Whether or not that’s an appropriate use of a major opera company’s time and resources is worthy of debate, but it’s not one I’m going to weigh in on here. For fans of verismo opera, and I count myself among them, Two Women is a treat, and its real strength is Tutino’s choice of material and his application of the verismo style to the world as it was after WWI. Tutino and Fabio Ceresa’s libretto isn’t great, but it’s serviceable to the cause and source material. Had they chosen to write an opera about circus troupes, nunneries, starving artists or poets from the French Revolution, the idea would be absurd and the results most likely risible, but Two Women captures the essence of Italian neorealism (which owes a debt to verismo) and the perils of life during wartime (especially for women) and puts it on the stage.

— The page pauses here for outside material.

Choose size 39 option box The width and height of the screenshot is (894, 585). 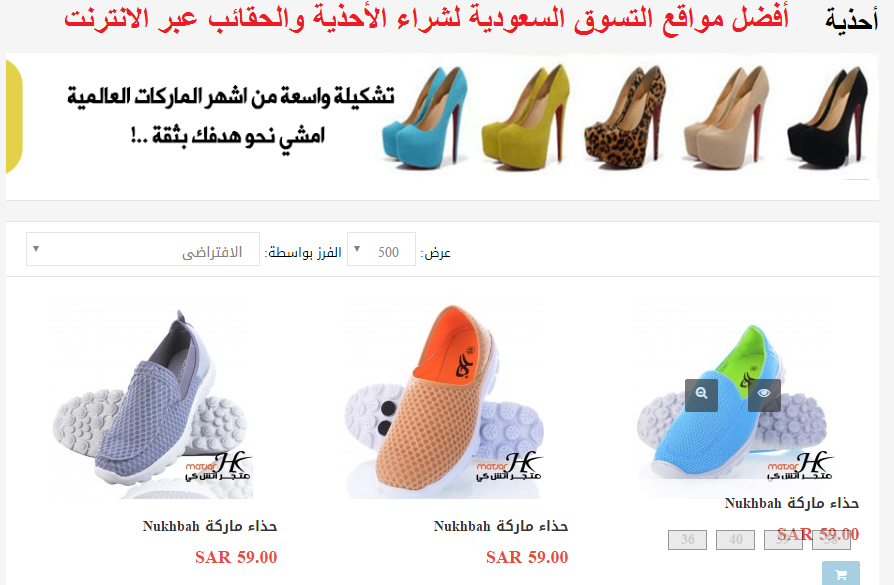click(783, 539)
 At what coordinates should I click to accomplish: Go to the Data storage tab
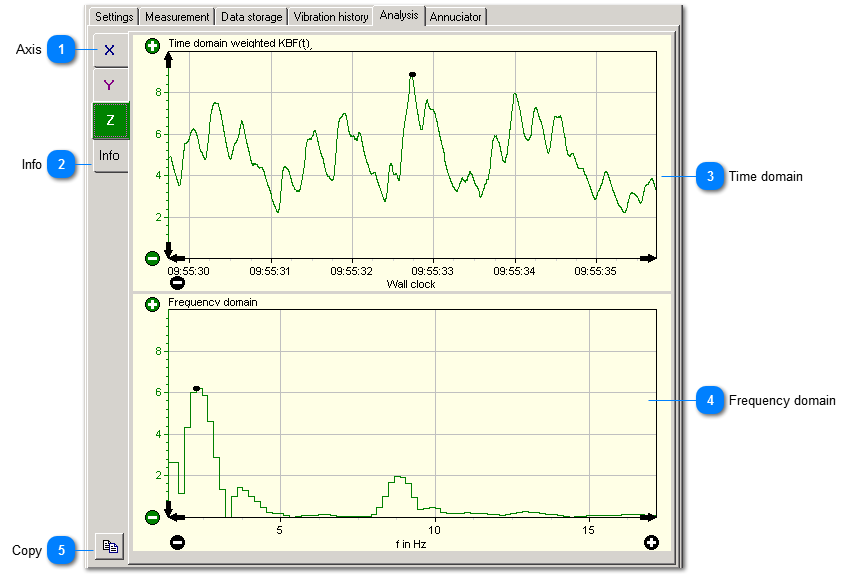pos(251,17)
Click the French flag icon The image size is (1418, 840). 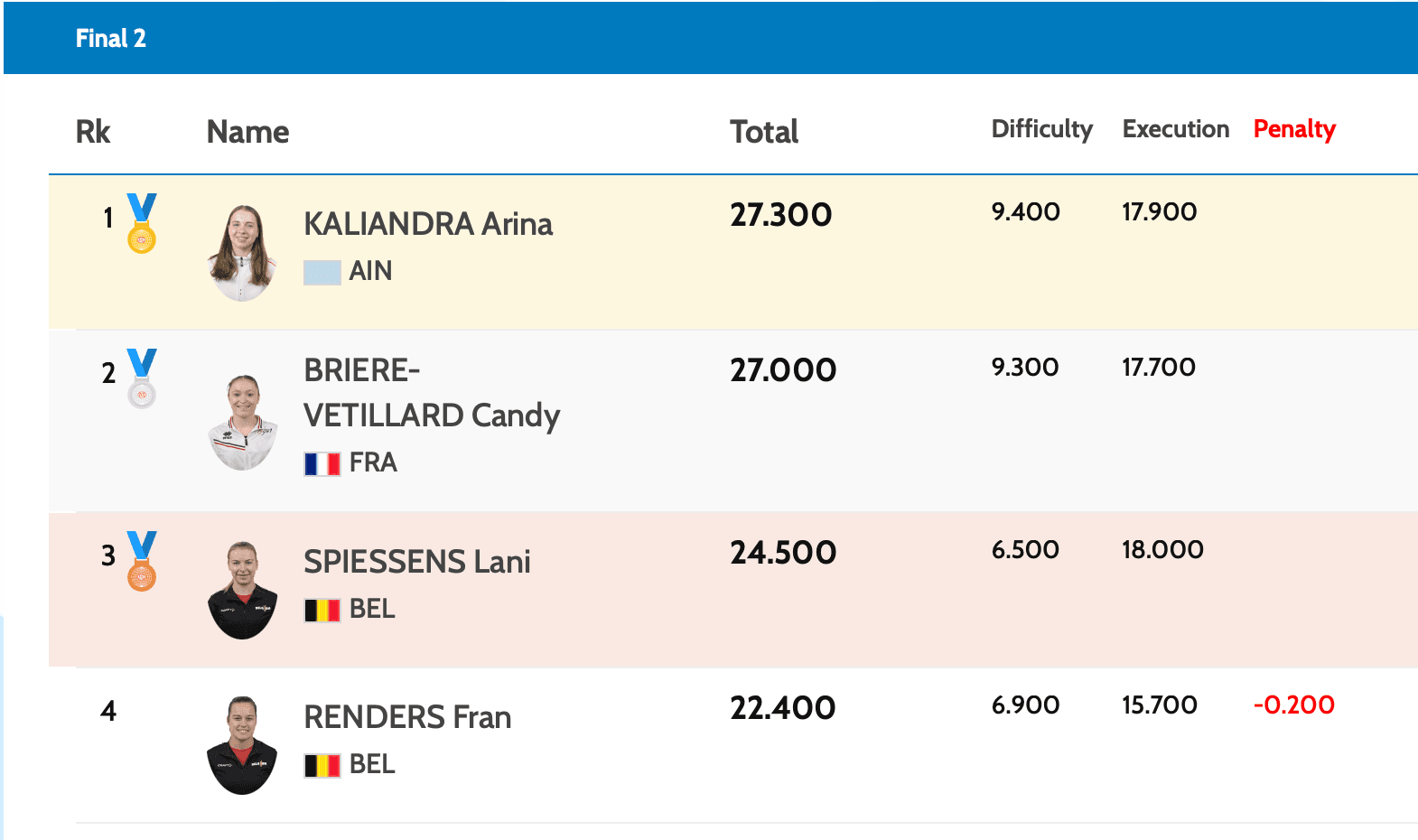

The storyline and elements of this production’s staging reminded me not only of its WWII setting — this opera could easily be set during the Bosnian War of the 90s (ignoring the Italian musical style, of course). Francesca Zambello’s direction is, as usual, heavy-handed (Michele’s appearance at end was sentimental crap), but conductor Nicola Luisotti led the orchestra with obvious dedication which bore gorgeous results. The cast, especially Anna Caterina Antonacci, Sarah Shafer, and Dimitri Pittas, is excellent, and the production design by Peter J. Davison, Mark McCullough, and S. Katy Tucker is extremely effective.

In terms of quality, Two Women  is no Andrea Chenier  or Tosca. However, given a choice between seeing another Cav/Pag  or Il Trittico  vs. Two Women? For me it would come down to the cast.